No obstante lo anterior, es el periodo de León III como emperador en Constantinopla, el que ve aparecer la herejía iconoclasta con verdadera fuerza perturbadora. La fuerte personalidad de León, sus éxitos frente a la invasión islámica en Europa, la consolidación de las fronteras imperiales y, en general, sus aciertos políticos en el gobierno, llevaron al personaje a querer también arreglar los problemas de la Iglesia con la idolatría de que se acusaba la veneración de las imágenes.

¿Qué movió al emperador León III (714-741) a desencadenar en el año 726 la controversia iconoclasta , obligando a quitar a la fuerza el famoso icono de Cristo que estaba en la entrada principal del palacio imperial de Constantinopla?... En los estudios más recientes se va imponiendo la tesis de que el mismo emperador León era al principio la fuerza de arrastre:  el iconoclasmo es una ”herejía imperial” que nació en la purpura , en el palacio imperial” (C. SCHÖNBORN, El icono de Cristo, pág. 137).

Así las cosas, se celebró
“el Concilio de Hiería, en 754, que tuvo la presencia de 338 obispos, todos los cuales se declararon favorables a la iconoclasia , aunque sin adherirse a ella, e incluso disociándose, en muchos casos, de las posiciones imperiales …Esta fue su decisión final: Hemos considerado justo demostrar en detalle por medio de las presente definición el error en que incurren quienes hacen y veneran [los iconos]” (GAETANO PASSARELLI, Iconoclasia, historia y teología, en El mundo del icono, pág. 21),

que dio munición de alto calibre a los iconoclastas y terminó de hacer definitiva la ruptura entre los cristianos divididos por el culto a las imágenes.

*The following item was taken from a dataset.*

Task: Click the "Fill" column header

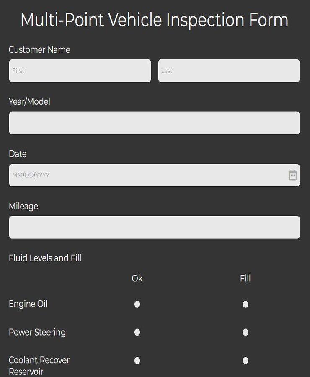Action: tap(245, 278)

Finalmente, las influencias externas, ya de Roma, que apoyó decididamente a los monjes y pueblo católico contra el cuerpo militar, que había hecho causa propia la destrucción de la imágenes pedida por el emperador; ya del Islam o de los seguidores del judaísmo, propensos a la prohibición de todo tipo de imágenes, crearon el necesario caldo de cultivo para mantener la lucha tantos años. El Patriarca Dimitros I, señalaba esta complejidad, en 1987:

“Con todo, tenemos que reconocer que la iconomaquia fue un movimiento que provenía de causas mucho más profundas, históricas, sociales y hostiles a la Iglesia” (Encíclica en el XII centenario del Concilio de Nicea II, 7).

En todo caso, la iconoclasia no fue nunca una guerra entre la Iglesia Oriental y la Iglesia Romana, que acogió y dio refugio a una gran cantidad de monjes que en ella se refugiaron, si bien no puede ocultarse que sí lo fue entre el Emperador y el Papa. Este enfrentamiento está en el origen de los Estado Pontificios, cuando Roma, por razones políticas y de equilibrio estratégico, buscó el refuerzo de los monarcas galos.

La posterior separación entre la Iglesia griega y la latina se debió no a la disputa iconoclasta, que estaba ya superada, sino, en gran parte, a posturas personales surgidas alrededor de Focio.